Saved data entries
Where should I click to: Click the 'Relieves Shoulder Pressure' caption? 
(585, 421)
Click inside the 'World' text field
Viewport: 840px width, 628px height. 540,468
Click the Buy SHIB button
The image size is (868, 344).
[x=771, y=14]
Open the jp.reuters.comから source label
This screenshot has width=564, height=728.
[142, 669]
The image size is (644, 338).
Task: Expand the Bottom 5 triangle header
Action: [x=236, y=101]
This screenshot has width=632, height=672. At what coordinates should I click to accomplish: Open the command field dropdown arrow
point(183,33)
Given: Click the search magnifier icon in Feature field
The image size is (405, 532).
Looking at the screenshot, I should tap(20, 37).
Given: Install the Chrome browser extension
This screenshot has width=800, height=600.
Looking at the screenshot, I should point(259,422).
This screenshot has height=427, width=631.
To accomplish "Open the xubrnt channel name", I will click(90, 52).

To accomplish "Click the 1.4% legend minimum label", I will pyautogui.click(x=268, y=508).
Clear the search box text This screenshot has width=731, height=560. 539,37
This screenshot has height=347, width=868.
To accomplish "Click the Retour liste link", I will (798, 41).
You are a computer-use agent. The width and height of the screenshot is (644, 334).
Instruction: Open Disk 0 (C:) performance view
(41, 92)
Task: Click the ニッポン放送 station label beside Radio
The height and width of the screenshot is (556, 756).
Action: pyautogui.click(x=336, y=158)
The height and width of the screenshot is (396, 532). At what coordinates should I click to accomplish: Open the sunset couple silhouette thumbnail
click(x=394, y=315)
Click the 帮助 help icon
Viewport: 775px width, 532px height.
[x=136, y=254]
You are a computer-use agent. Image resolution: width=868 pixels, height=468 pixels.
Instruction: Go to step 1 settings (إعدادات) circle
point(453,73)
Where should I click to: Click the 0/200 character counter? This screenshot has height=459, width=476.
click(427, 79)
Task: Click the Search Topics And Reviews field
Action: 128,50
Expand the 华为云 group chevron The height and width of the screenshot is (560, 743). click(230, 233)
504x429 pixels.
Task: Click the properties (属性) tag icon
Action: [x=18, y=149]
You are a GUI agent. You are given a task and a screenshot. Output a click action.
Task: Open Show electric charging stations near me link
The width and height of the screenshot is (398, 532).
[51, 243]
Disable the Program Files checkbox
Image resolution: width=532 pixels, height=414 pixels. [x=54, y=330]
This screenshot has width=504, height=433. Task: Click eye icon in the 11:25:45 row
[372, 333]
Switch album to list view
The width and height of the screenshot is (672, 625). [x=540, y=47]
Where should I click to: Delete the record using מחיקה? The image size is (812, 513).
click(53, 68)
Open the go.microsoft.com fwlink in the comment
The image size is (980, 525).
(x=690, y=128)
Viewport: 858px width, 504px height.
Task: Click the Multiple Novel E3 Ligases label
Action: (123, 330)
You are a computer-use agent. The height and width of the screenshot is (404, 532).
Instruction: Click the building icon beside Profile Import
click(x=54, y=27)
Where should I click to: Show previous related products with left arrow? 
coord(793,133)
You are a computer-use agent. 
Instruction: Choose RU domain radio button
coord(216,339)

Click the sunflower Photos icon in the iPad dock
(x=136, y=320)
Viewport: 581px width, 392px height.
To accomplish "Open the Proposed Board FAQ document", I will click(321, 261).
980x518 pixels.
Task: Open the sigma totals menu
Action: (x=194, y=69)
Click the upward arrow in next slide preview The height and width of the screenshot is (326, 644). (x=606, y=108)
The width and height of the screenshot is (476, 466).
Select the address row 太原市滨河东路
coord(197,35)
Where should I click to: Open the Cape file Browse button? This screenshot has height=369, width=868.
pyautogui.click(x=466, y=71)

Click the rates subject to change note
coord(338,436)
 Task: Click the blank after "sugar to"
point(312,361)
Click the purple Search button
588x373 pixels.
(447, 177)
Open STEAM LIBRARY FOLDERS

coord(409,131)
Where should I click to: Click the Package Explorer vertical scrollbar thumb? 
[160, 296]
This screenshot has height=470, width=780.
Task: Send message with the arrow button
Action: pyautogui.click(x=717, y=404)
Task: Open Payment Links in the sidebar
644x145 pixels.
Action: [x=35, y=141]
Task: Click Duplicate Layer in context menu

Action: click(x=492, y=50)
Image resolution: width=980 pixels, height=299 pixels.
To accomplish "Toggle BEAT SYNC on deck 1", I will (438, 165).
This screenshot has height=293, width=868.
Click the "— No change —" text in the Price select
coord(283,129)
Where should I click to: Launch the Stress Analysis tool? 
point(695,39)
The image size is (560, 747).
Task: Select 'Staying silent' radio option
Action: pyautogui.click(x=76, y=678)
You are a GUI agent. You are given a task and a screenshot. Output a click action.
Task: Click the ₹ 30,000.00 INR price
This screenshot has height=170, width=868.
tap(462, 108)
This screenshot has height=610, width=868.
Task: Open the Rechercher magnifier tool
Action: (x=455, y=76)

**EXERCISE DESCRIPTION**
Whenever the word "computer" shows up in a line above, copy that line.

**ANSWER BELOW**
You are a computer-use agent. The width and height of the screenshot is (644, 334).
You are a computer-use agent. Image resolution: width=868 pixels, height=468 pixels.
You are a computer-use agent. The height and width of the screenshot is (404, 532).
You are a computer-use agent. 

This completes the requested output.